Soigner les piliers de l’équipe pour plus de cohésion

François Rotteleur
Soigner les piliers de l’équipe pour plus de cohésion

© Pixabay

Comme tous les vendredis, retrouvez la chronique de François Rotteleur sur l’actualité RH dans l’univers de la distribution automobile.

Malgré les incertitudes et une conjoncture difficile, le volume des offres d’emploi dans la distribution automobile reste élevé. Il en résulte un turn-over plus important des équipes en place, qui a pour conséquence d’accélérer encore le besoin de changement chez des candidats que le doute a pu finir par rattraper. Nous rencontrons de plus en plus souvent ces candidats déçus de l’évolution de leur situation professionnelle, prêts à se reconvertir, ou même à tout quitter pour la promesse parfois plus ou moins vague du retour à leur ancien statut. Dans les entreprises, au-delà du manager, ce sont généralement les salariés plus anciens ou plus précisément les plus investis qui limitent ce turn-over par leur propre exemple. Capitaliser sur ces ressources dévouées pour pérenniser les actions du terrain apparaît primordial. Nous avons tous identifié ces femmes et ces hommes au dévouement indéfectible vis-à-vis de l’entreprise à laquelle ils ont besoin d’appartenir. Mais si leur fidélité, leur loyauté et leurs compétences font la force d’un employeur, leur surinvestissement n’est pas infini et peut entraîner chez certains des conséquences sur leur santé ou dans leur vie personnelle, susceptibles de réimpacter finalement l’aspect professionnel.
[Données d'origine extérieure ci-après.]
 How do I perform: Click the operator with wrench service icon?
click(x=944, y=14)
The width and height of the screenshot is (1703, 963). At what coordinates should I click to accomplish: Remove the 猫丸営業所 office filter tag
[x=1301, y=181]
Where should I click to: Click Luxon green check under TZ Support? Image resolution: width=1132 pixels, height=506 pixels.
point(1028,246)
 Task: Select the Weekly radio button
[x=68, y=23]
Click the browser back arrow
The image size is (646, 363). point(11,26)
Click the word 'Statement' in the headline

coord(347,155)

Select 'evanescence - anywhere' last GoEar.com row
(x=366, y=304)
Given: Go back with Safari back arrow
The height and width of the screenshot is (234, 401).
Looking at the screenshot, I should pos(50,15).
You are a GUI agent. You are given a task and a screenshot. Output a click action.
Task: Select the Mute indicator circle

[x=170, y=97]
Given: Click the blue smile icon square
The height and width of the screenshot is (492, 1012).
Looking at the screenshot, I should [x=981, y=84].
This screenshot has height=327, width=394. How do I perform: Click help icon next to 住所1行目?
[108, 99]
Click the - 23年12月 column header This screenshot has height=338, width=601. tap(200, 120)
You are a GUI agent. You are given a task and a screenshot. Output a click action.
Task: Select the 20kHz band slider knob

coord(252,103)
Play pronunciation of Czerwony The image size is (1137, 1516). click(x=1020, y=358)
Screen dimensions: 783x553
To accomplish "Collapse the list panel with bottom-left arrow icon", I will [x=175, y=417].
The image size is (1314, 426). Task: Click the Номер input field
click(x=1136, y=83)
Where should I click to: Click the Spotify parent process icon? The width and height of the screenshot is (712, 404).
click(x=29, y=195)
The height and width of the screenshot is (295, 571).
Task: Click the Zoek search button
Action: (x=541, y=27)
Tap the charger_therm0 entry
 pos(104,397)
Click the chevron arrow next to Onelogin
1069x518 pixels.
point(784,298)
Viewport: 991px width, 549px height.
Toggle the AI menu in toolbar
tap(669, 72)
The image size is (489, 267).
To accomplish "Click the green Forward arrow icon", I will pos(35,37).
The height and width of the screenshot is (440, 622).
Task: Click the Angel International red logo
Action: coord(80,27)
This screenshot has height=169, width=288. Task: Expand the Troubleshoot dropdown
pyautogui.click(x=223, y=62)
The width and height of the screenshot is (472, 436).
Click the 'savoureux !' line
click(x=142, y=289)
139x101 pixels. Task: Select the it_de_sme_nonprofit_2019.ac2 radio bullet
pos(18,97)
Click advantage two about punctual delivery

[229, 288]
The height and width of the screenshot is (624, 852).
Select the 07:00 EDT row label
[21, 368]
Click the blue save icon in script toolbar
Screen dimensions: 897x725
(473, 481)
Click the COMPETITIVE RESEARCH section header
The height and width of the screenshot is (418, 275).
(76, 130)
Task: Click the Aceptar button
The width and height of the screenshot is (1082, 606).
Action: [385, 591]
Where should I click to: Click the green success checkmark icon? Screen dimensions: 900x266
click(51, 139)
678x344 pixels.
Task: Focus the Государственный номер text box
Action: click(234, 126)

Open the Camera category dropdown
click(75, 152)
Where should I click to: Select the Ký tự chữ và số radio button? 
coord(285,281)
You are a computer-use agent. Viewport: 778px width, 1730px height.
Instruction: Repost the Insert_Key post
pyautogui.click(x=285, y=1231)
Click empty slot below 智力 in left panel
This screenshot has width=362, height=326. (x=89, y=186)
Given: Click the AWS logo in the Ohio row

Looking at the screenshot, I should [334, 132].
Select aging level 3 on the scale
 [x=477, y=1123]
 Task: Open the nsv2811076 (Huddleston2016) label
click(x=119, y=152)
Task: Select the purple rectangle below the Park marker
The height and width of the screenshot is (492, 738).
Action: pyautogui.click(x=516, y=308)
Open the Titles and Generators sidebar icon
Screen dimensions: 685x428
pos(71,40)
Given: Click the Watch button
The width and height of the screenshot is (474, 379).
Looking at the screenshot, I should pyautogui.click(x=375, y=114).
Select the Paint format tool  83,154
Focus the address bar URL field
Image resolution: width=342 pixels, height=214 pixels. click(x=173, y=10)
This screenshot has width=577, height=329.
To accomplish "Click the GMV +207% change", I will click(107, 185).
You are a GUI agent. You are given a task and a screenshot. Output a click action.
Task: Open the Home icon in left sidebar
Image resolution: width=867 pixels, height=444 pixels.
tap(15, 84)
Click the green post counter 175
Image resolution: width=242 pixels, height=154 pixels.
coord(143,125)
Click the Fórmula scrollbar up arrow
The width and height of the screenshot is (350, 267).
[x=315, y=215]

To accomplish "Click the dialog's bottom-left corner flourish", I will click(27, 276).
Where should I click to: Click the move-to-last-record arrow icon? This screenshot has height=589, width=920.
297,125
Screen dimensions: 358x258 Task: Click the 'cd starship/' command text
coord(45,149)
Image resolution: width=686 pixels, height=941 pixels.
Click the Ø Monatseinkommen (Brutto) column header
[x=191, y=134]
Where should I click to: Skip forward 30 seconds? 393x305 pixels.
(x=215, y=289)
Forte de ce constat, l’entreprise n’aurait-elle pas le devoir d’aider ces salariés dans la gestion de leur engagement, conscient ou inconscient, afin d’en anticiper les impacts négatifs ? Y aurait-il une attention particulière à porter au développement et à l’épanouissement des collaborateurs les plus engagés, qui se donnent sans compter pour pérenniser leur collaboration dans la durée ? Comment éviter le passage d’une suractivité source d’énergie positive à une charge mentale trop lourde, génératrice d’une pression importante, sources de problèmes de tous ordres débouchant sur une perte importante de motivation ?

Une des réponses se trouve dans la relation au manager, actant que la relation professionnelle reste un échange humain où l’empathie prévaut. On entend certains dire qu’on ne peut pas prendre sans donner. Sur le plan professionnel, force est de constater que la rémunération n’est pas une contrepartie suffisamment nourrissante pour maintenir l’engagement. La rémunération correspond selon beaucoup « seulement » à un travail effectué ou à des compétences apportées pour une mission et une durée déterminées. Quel que soit son niveau, la paie ne justifierait pas un "jusqu’au-boutisme" qui peut aller jusqu’à être perçue comme une forme de soumission.

D’une manière générale, les managers qui revendiquent des succès nous disent qu’il leur est nécessaire de se demander régulièrement si leurs collaborateurs les plus performants ou les plus engagées se portent bien. Selon la réponse, ils agissent en conséquence en réévaluant au besoin la fixation des objectifs, les moyens alloués et les ressources engagées en regard de la charge de travail induite. Ceux-là font remarquer qu’un manquement managérial de cet ordre peut aller jusqu’à entraîner des conséquences juridiques pour l’entreprise.

L’empathie en management apparaît comme une pratique à mettre en œuvre au quotidien. Si l’outil de production a besoin de maintenance et d’énergie pour fonctionner, les équipes ont non seulement besoin d’attention, de directives claires et de soutien mais aussi de repos et de coupure pour se libérer du travail et maintenir les motivations, d’autant plus en période critique.

L’entreprise, pour préserver ses ressources, doit veiller sur chacun mais surtout sur celles et ceux se montrant les plus engagés et pour lesquels on peut avoir tendance à reporter l’attention au lendemain, parce qu’on les sait fidèles. Soigner ceux qui se plaignent rarement et ne réclament pas grand-chose, ceux qui se montrent toujours arrangeants, volontaires et partants contribue de toute façon à renforcer l’équipe. Les salariés engagés montrent une forme de foi contagieuse dans l’entreprise et dans son management.

Les collaborateurs et les collaboratrices les plus engagés sont celles et ceux qu’il faut surveiller le plus, pour leur éviter de se sentir abandonnés. Car risquer de perdre un seul de ces profils, par négligence, c’est risquer de perdre bien plus qu’une ressource.